Collection entries:
════════════════
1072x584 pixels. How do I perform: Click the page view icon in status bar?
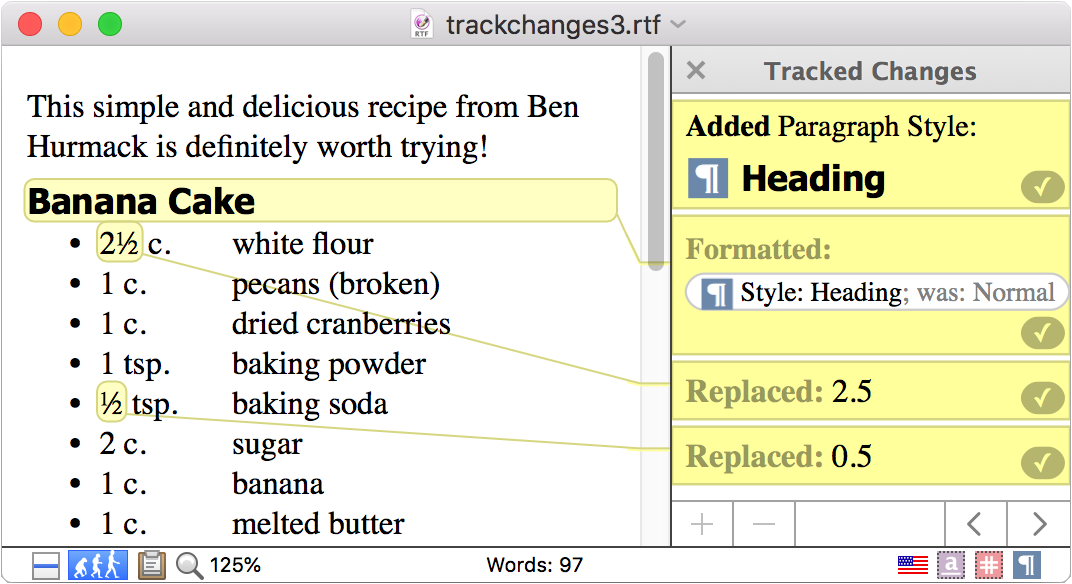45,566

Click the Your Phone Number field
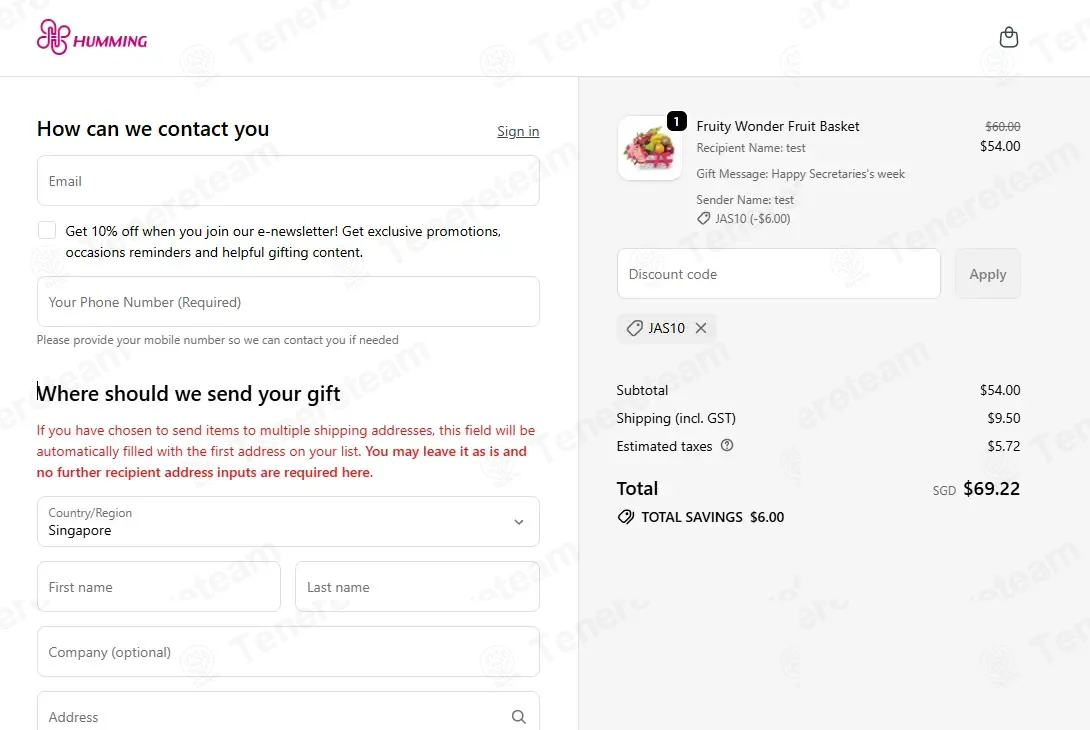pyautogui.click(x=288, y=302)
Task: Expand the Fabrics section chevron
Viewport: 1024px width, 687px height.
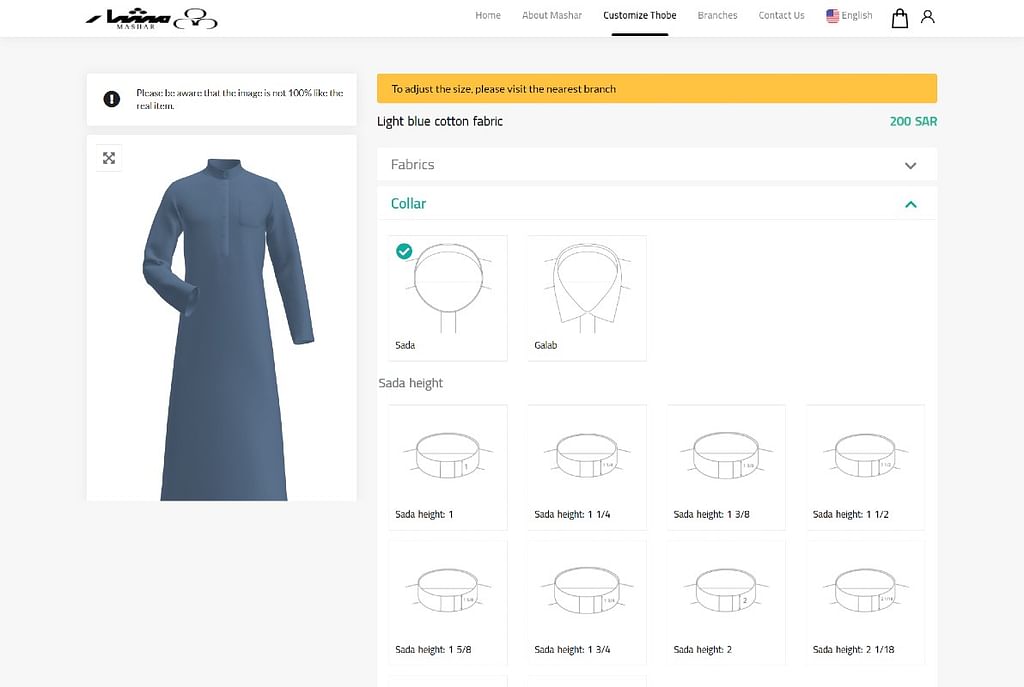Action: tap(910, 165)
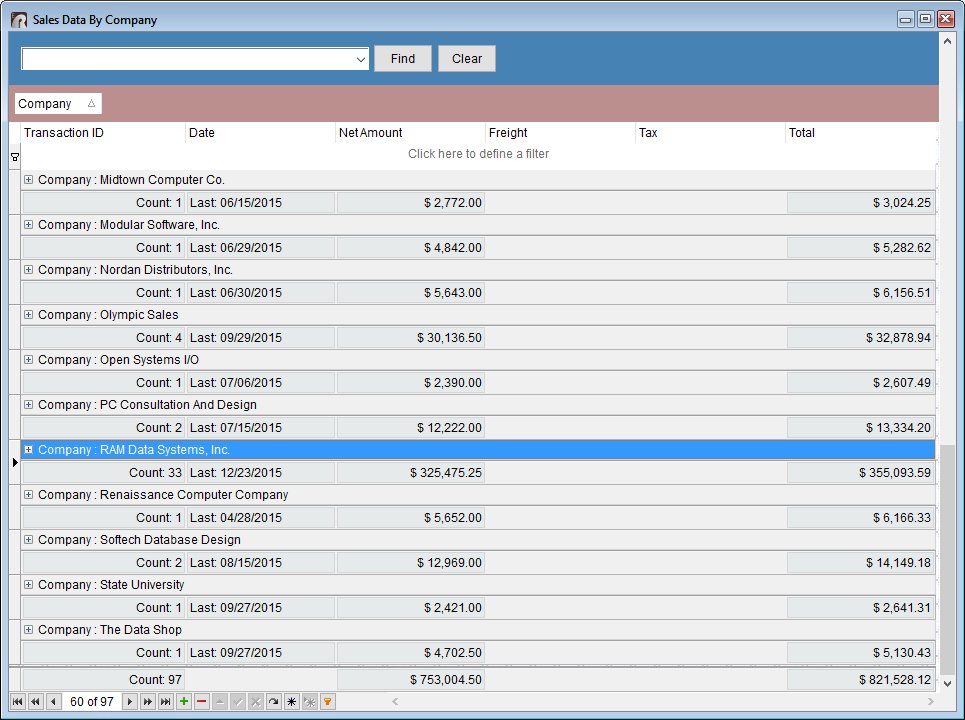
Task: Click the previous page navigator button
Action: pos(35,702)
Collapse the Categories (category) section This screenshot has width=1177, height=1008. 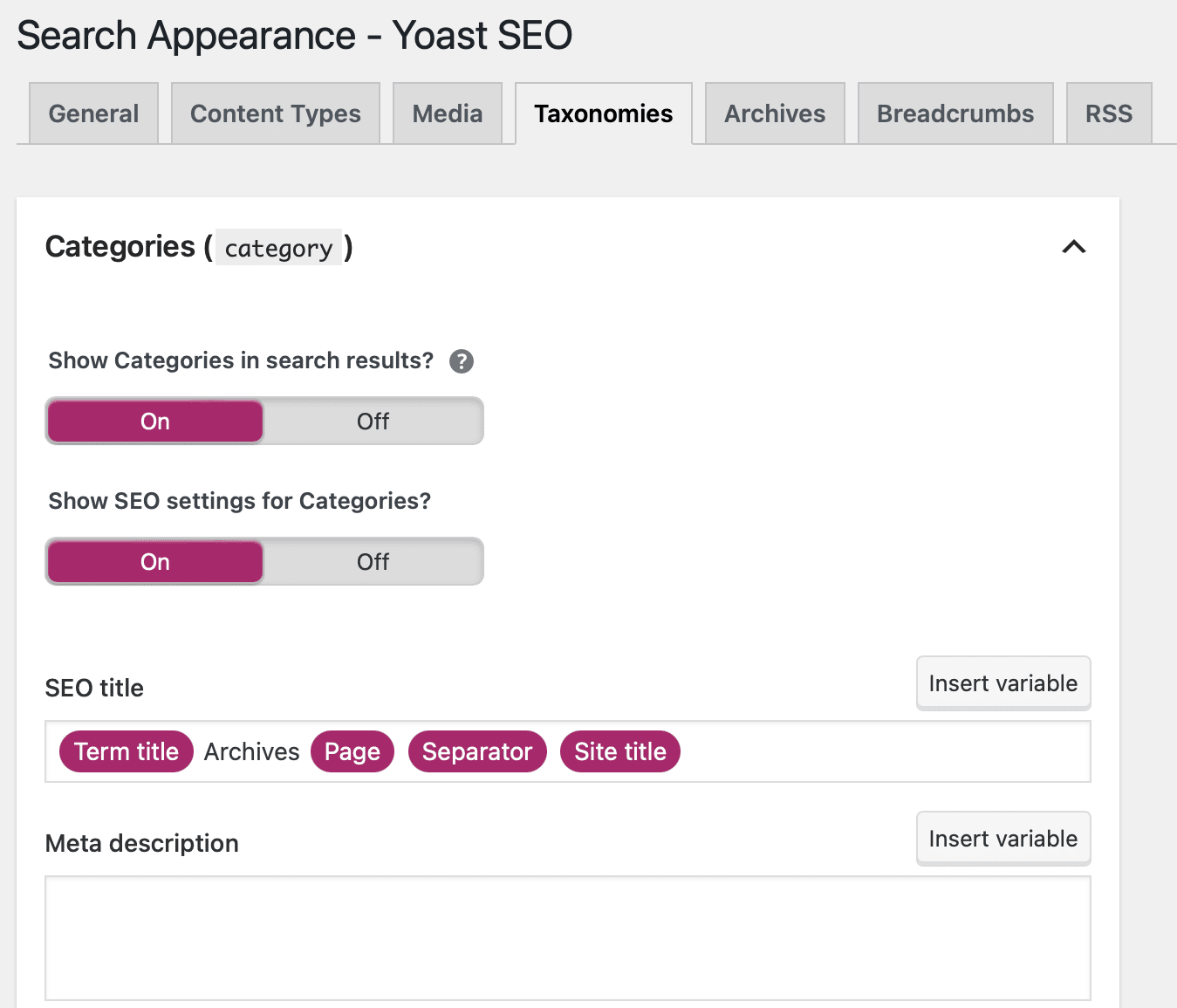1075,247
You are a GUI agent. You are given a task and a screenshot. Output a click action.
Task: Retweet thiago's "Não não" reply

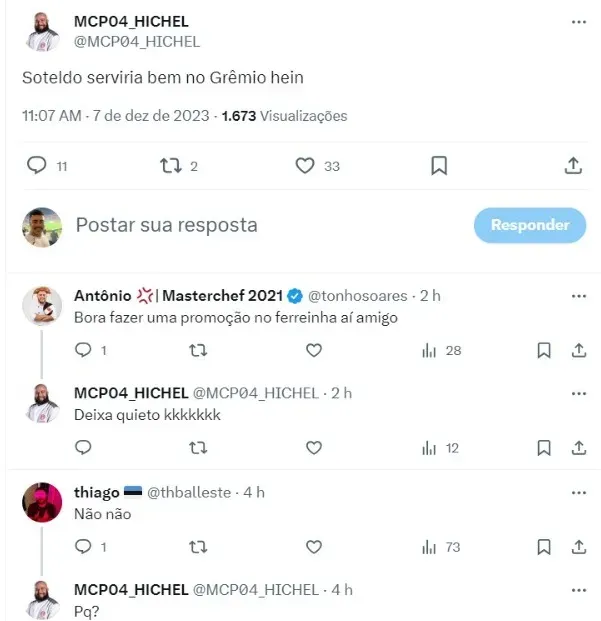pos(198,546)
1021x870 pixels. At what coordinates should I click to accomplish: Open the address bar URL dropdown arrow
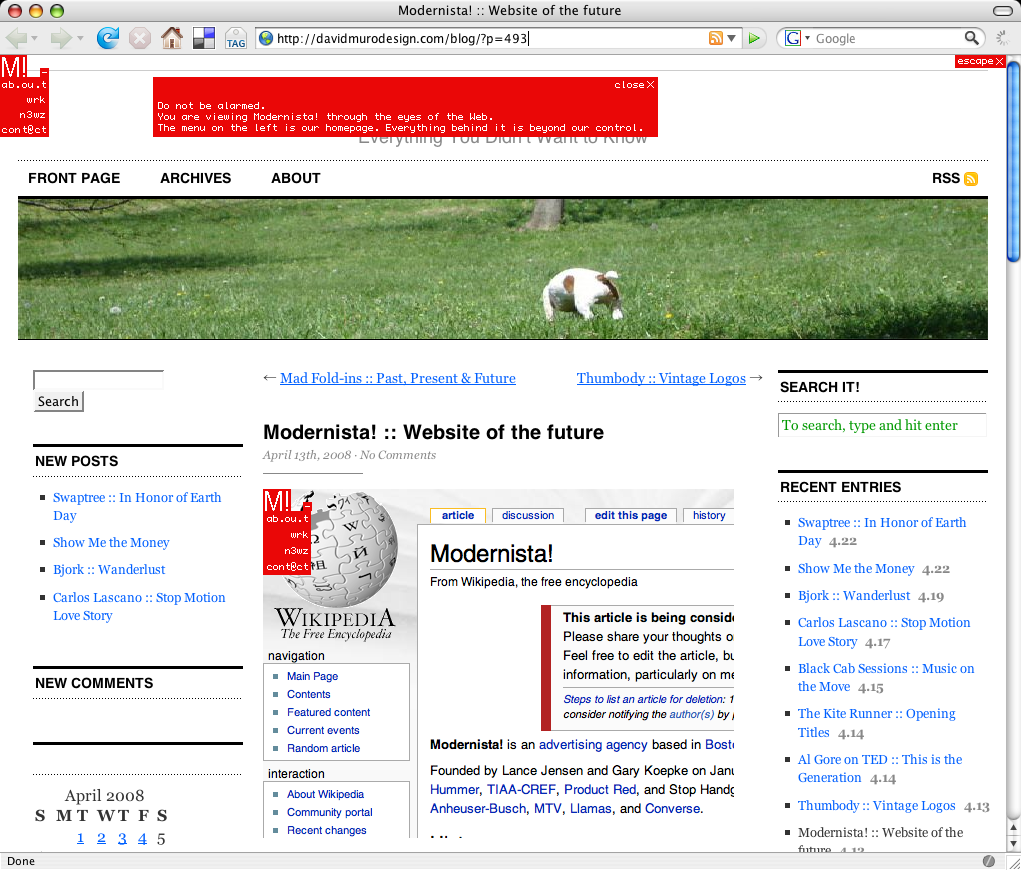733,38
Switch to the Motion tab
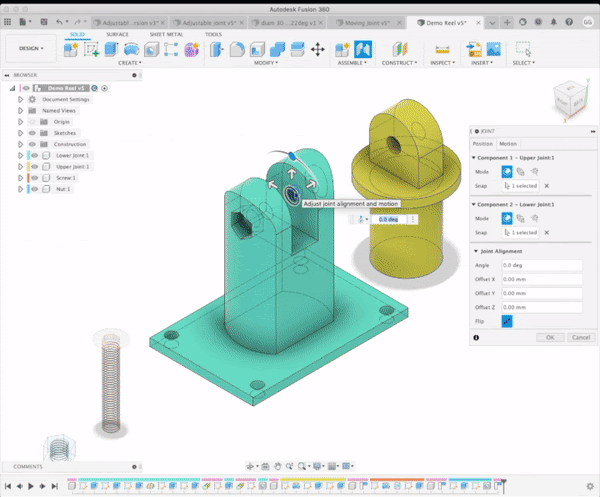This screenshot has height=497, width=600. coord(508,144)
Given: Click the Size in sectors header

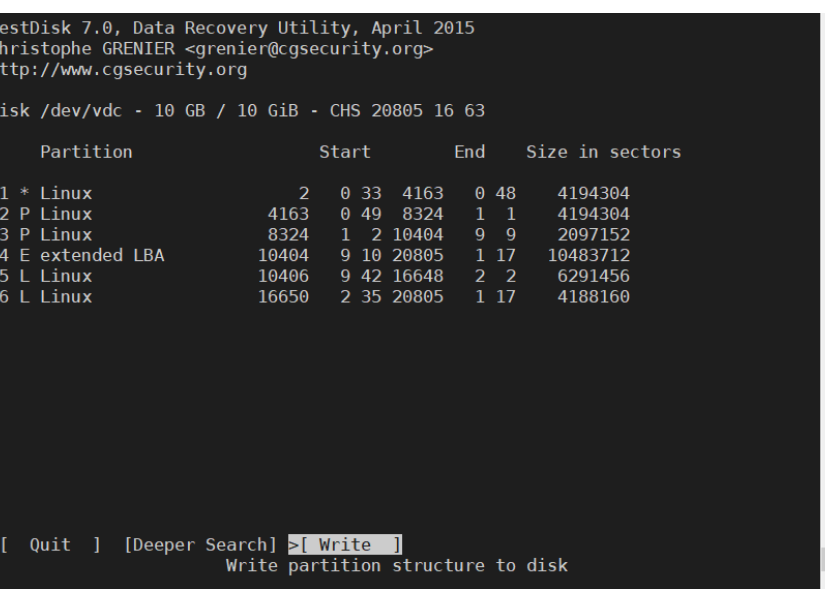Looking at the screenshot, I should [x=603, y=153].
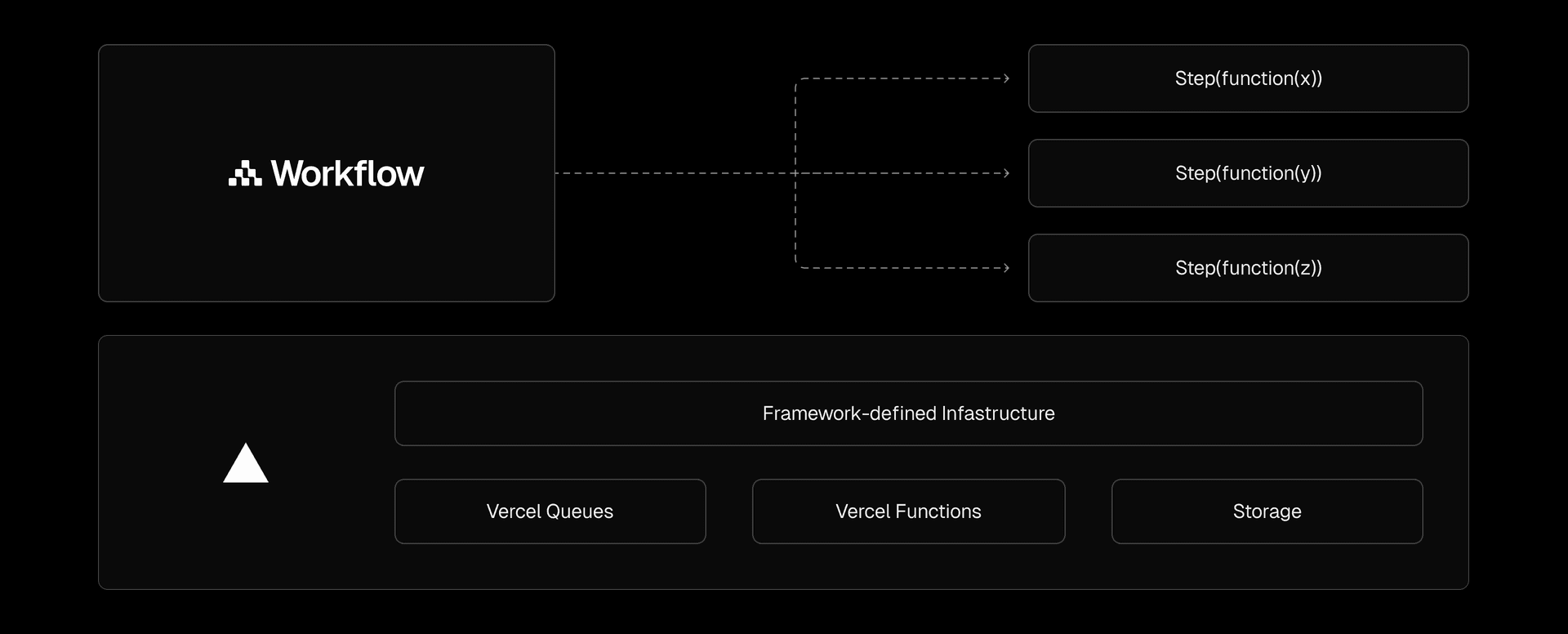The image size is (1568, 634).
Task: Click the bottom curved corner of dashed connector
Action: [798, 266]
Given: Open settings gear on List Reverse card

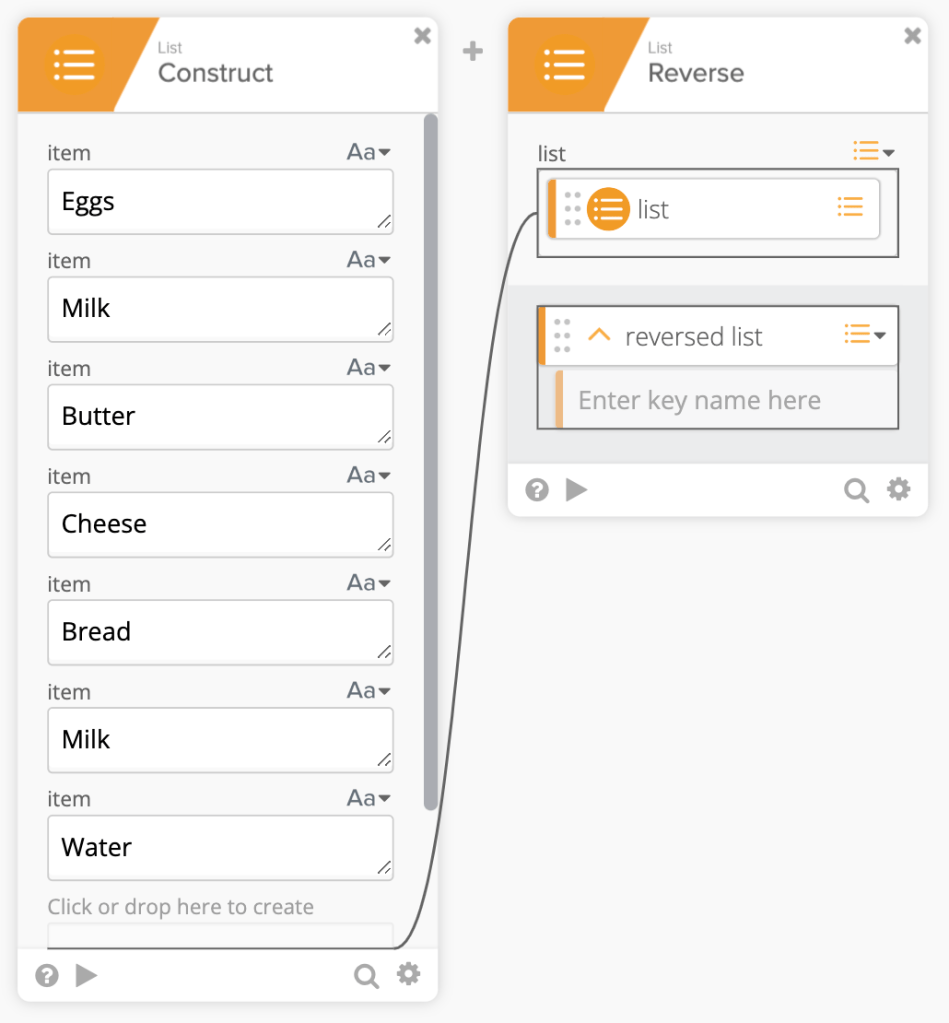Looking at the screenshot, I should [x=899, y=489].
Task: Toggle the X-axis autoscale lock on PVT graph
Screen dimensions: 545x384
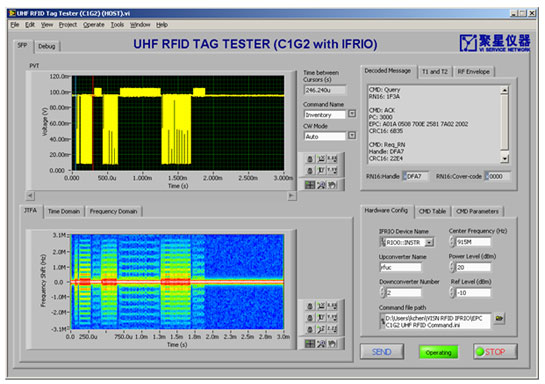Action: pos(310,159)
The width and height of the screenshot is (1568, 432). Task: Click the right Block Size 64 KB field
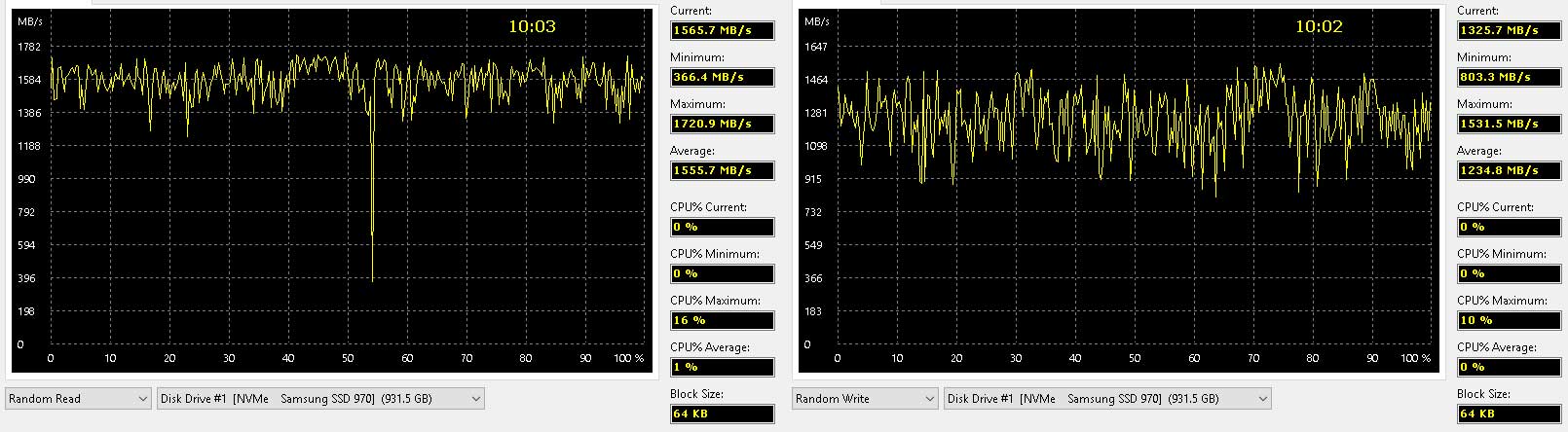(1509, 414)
════════════════
_INSTRUCTIONS FOR THE TASK_. Only the lines from the line with "Task: Retweet thiago's" through the end of the records belong in your copy. Repeat them exactly, without pictures.

_WRITTEN SOLUTION_.
Task: Retweet thiago's "Não não" reply

pos(198,546)
1021x870 pixels. At what coordinates should I click to accomplish: Open the address bar URL dropdown arrow
733,38
Switch to the Motion tab
This screenshot has height=497, width=600. coord(508,144)
Given: Click the Size in sectors header

Looking at the screenshot, I should [x=603, y=153].
The image size is (1568, 634).
Task: Click the bottom curved corner of dashed connector
Action: [798, 266]
Given: Open settings gear on List Reverse card

Looking at the screenshot, I should [x=899, y=489].
Task: Toggle the X-axis autoscale lock on PVT graph
Screen dimensions: 545x384
Action: pos(310,159)
The width and height of the screenshot is (1568, 432). Task: Click the right Block Size 64 KB field
(1509, 414)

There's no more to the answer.